表1 食管鳞状细胞癌各个发生发展阶段血清

2.3 血清ESE3蛋白水平与食管鳞状细胞癌不同阶段的Spearman相关性分析

Spearman相关分析结果显示，血清ESE3蛋白水平与食管鳞状细胞癌不同阶段呈显著正相关(r=0.307，P<0.05)。

2.4 血清ESE3对食管鳞状细胞癌的诊断价值

血清ESE3检测食管鳞状细胞癌的AUC为0.838(95%CI：0.750～0.926)，最佳截取值为552.15pg/mL，此值时敏感度为93.60%，特异度为70.00%，见图2。

图2 血清ESE3诊断食管鳞的ROC曲线

3 讨 论

食管鳞状细胞癌是一种具有高发病率和高死亡率的恶性肿瘤疾病，其早期诊断率低，食管鳞状细胞癌每年可致高达15万人死亡[12-13]。食管鳞状细胞癌的组织病理类型包括鳞状细胞癌和腺癌两种，在我国食管鳞状细胞癌约占全部食管癌90%以上[14]，由于早期缺乏特异性症状，多数食管鳞状细胞癌患者确诊时已处于肿瘤中晚期[15]。尽管近年来各种消化内镜技术不断发展，但患者5年生存率仍较低，给其家庭以及社会造成巨大经济压力[16]，而血清检查具有无创、简捷、费用相对较低等特点，因此，寻找能够早期诊断食管鳞状细胞癌的血清检测指标具有重要意义。

ETS是转录因子家族中最大的家族之一，上皮组织特异性表达的ETS基因又被简称为ESE基因，包括ESE1、ESE2和ESE3，主要表达于上皮组织和上皮来源细胞，参与调控细胞分化与增殖[17]。
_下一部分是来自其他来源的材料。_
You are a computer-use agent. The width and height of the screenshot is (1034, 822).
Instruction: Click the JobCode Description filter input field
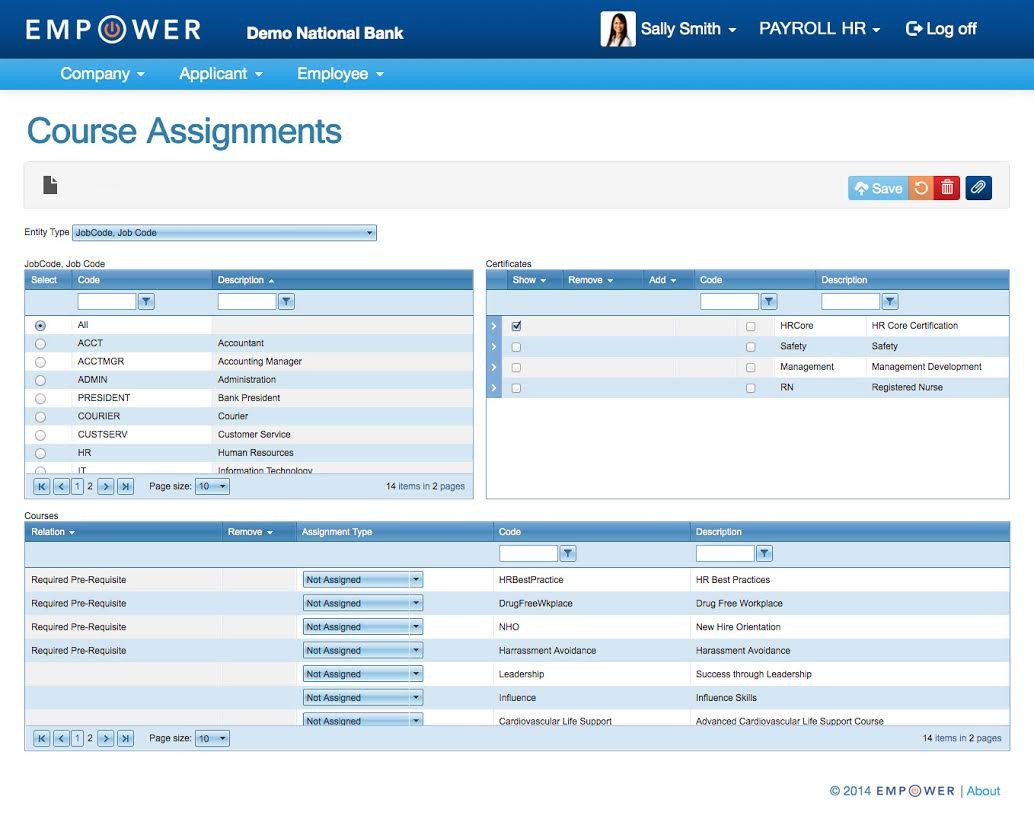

既往文献[18]研究表明，ESE3在肿瘤发生发展过程中发挥着重要作用，其在上皮组织中表达下调会影响上皮细胞正常分化过程。报道显示[19-22]，ESE3在前列腺癌、胰腺癌中缺失表达，并作为潜在的抑癌基因发挥作用，但其在卵巢癌以及胃癌中表达升高，可作为卵巢癌预后不良的诊断指标。Li等[10]发现ESE3的核定位可以通过其过表达来恢复，ESE3重新定位可能是食管鳞状上皮癌变的机制。本研究结果显示，正常鳞状上皮细胞质中几乎无ESE3蛋白阳性表达，ESE3蛋白在食管鳞状细胞癌各个发生发展阶段均有阳性表达，其在轻度异型增生、中度异型增生、重度异型增生组织中阳性表达率依次为16.67%、23.08%、33.33%，各种异型增生类型组织中阳性表达率差异无统计学意义，但定位于细胞核数量逐渐减少，定位于细胞质数量逐渐增多；在早期食管鳞状细胞癌以及进展期食管鳞状细胞癌中阳性表达率分别为53.85%、61.90%，几乎完全定位于细胞质，且食管鳞状细胞癌组织中阳性表达率显著高于异型增生组织中阳性表达率，差异有统计学意义(P<0.05)，表明ESE3可能参与了食管鳞状细胞癌进展过程。ESE3在正常鳞状上皮细胞核中表达，但定位于食管鳞状细胞癌细胞质中，其从细胞核到细胞质的转移可能与细胞核输出系统饱和以及变性蛋白质相互作用有关。同时，血清ESE3蛋白在食管轻度异型增生、中度异型增生、重度异型增生、早期食管鳞状细胞癌以及进展期食管鳞状细胞癌各个发生发展阶段的蛋白水平依次逐渐升高，表明ESE3蛋白在异型增生以及癌变的食管上皮中出现异常胞质定位，可能造成ESE3蛋白被外泌到胞外，导致血清中ESE3含量升高，其亚细胞的改变可能导致食管鳞状细胞癌转录调控发生改变，进而导致食管鳞状细胞癌发生。因此，ESE3蛋白的异常胞质定位可能是食管鳞状细胞癌癌变过程中的早期事件。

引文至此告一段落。